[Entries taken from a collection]
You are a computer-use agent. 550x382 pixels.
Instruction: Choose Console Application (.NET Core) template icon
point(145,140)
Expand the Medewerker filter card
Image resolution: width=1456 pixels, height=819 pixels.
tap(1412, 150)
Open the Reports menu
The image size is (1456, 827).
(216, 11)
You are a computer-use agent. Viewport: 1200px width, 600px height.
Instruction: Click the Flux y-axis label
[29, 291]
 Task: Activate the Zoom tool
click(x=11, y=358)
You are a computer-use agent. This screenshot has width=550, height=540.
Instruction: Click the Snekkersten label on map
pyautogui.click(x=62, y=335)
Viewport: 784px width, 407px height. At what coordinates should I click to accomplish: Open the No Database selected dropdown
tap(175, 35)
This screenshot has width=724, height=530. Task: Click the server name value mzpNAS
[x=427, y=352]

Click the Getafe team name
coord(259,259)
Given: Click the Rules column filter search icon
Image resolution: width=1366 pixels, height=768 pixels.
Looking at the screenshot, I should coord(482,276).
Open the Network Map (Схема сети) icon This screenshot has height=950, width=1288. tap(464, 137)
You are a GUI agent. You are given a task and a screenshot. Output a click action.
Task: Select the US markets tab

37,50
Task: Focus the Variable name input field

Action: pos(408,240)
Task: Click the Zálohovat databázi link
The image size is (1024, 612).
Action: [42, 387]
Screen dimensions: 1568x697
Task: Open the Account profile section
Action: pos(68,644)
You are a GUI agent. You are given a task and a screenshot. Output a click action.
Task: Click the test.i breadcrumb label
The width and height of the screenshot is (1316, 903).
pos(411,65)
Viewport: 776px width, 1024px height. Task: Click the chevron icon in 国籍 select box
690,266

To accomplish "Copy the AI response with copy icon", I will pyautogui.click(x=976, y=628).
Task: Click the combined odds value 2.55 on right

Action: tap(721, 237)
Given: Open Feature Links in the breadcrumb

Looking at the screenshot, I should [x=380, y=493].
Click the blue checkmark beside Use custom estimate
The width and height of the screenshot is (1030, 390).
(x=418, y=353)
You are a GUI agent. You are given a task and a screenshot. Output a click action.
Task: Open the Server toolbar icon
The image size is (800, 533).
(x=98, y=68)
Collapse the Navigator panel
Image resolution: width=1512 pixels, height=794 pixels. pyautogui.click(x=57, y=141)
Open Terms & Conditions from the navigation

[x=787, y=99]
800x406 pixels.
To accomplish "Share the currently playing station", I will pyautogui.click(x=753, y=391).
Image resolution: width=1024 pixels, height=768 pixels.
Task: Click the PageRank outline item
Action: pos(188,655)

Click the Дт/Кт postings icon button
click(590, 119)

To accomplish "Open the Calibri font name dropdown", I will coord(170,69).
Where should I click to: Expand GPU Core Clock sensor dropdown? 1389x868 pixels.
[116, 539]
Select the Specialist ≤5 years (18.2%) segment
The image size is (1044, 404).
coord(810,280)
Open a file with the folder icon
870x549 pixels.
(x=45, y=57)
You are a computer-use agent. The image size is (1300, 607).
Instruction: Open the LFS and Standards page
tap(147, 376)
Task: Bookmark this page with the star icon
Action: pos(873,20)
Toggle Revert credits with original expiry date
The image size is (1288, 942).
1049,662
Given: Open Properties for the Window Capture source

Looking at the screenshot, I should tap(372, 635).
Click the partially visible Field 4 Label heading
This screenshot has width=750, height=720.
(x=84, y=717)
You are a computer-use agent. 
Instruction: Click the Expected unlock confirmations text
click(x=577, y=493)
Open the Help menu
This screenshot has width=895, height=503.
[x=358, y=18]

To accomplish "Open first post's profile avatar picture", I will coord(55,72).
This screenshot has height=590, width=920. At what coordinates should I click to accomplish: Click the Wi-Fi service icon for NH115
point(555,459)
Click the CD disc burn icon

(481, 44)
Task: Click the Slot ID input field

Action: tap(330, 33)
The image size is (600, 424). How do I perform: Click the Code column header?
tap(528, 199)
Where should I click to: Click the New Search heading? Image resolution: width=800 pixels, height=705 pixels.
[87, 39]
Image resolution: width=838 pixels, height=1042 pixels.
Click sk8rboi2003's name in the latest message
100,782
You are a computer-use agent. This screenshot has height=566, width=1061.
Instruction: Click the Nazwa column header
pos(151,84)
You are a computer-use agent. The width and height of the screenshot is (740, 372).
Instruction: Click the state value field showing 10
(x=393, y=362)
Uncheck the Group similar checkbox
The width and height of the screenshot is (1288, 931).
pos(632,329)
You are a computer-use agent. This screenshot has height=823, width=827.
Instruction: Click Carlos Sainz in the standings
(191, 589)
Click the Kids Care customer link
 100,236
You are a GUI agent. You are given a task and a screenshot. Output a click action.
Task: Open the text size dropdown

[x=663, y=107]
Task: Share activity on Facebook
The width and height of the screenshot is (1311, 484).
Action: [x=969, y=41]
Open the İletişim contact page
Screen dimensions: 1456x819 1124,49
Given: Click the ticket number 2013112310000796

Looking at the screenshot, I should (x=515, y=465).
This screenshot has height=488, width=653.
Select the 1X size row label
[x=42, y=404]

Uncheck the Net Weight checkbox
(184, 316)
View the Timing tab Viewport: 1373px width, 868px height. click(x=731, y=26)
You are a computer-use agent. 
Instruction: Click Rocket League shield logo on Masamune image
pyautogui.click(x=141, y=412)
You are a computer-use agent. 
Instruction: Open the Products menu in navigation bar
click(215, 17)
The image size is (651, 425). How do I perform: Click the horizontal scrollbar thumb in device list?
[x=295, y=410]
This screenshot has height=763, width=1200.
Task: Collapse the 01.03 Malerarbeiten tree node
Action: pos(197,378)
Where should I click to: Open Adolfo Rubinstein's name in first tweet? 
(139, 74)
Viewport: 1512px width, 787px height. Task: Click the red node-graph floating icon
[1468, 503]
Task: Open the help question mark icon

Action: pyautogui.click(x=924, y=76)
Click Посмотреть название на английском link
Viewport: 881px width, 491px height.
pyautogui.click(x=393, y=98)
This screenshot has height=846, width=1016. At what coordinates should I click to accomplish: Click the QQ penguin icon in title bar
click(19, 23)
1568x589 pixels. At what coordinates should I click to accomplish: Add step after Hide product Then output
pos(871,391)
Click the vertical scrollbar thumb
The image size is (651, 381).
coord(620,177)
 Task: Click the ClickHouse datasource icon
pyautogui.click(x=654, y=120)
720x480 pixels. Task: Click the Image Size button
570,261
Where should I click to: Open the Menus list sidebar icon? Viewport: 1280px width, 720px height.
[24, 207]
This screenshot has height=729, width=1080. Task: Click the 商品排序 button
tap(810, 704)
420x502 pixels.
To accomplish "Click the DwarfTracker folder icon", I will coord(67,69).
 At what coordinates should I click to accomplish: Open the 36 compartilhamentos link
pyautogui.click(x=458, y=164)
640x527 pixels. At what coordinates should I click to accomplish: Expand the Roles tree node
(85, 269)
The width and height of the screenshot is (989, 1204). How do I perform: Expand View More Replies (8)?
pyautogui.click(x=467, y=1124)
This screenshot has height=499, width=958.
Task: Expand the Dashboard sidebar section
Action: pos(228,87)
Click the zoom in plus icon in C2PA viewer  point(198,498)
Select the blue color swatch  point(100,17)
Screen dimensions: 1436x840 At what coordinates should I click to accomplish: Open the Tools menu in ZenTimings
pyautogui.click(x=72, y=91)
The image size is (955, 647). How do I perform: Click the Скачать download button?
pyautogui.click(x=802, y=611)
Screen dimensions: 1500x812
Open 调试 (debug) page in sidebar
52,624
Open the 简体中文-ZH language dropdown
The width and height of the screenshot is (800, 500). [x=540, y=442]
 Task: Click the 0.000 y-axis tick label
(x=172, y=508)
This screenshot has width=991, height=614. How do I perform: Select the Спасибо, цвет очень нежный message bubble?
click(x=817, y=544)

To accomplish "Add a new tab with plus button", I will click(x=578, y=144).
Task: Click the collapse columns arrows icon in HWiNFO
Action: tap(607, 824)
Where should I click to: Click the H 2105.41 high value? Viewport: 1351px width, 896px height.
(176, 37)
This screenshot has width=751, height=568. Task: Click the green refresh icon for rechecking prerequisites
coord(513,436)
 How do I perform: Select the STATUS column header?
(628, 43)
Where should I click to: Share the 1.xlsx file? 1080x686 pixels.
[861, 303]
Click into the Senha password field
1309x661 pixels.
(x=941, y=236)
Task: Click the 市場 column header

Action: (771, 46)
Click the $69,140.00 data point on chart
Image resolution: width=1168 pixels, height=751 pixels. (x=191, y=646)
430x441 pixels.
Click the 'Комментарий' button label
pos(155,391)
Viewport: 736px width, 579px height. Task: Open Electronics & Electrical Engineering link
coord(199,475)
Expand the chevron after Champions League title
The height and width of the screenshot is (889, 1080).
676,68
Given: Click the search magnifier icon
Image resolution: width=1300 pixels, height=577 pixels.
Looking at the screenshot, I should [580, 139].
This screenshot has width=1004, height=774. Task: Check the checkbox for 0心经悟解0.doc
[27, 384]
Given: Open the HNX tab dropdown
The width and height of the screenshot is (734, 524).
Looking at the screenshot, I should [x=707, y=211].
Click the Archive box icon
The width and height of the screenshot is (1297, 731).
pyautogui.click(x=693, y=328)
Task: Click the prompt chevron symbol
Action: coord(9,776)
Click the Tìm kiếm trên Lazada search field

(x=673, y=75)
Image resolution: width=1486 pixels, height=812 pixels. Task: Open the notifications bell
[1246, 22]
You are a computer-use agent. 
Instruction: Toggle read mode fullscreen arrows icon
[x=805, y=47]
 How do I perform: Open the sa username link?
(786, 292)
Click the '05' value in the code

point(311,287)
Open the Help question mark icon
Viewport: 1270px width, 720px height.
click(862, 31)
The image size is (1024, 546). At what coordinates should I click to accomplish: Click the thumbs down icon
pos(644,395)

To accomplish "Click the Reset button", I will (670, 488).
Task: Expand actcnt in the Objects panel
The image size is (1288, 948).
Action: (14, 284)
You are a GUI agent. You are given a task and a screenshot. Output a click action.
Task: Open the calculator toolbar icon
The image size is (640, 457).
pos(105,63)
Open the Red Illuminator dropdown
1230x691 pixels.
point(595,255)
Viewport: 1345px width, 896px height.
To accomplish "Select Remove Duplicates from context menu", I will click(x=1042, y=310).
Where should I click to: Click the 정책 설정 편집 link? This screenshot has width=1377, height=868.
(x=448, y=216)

▶ **Problem to solve**
Transcribe the records above verbatim, from the line containing "800x406 pixels." through the line containing "Action: pos(188,655)", including both of those lines.

▶ **Result**
800x406 pixels.
To accomplish "Share the currently playing station", I will pyautogui.click(x=753, y=391).
Image resolution: width=1024 pixels, height=768 pixels.
Task: Click the PageRank outline item
Action: pos(188,655)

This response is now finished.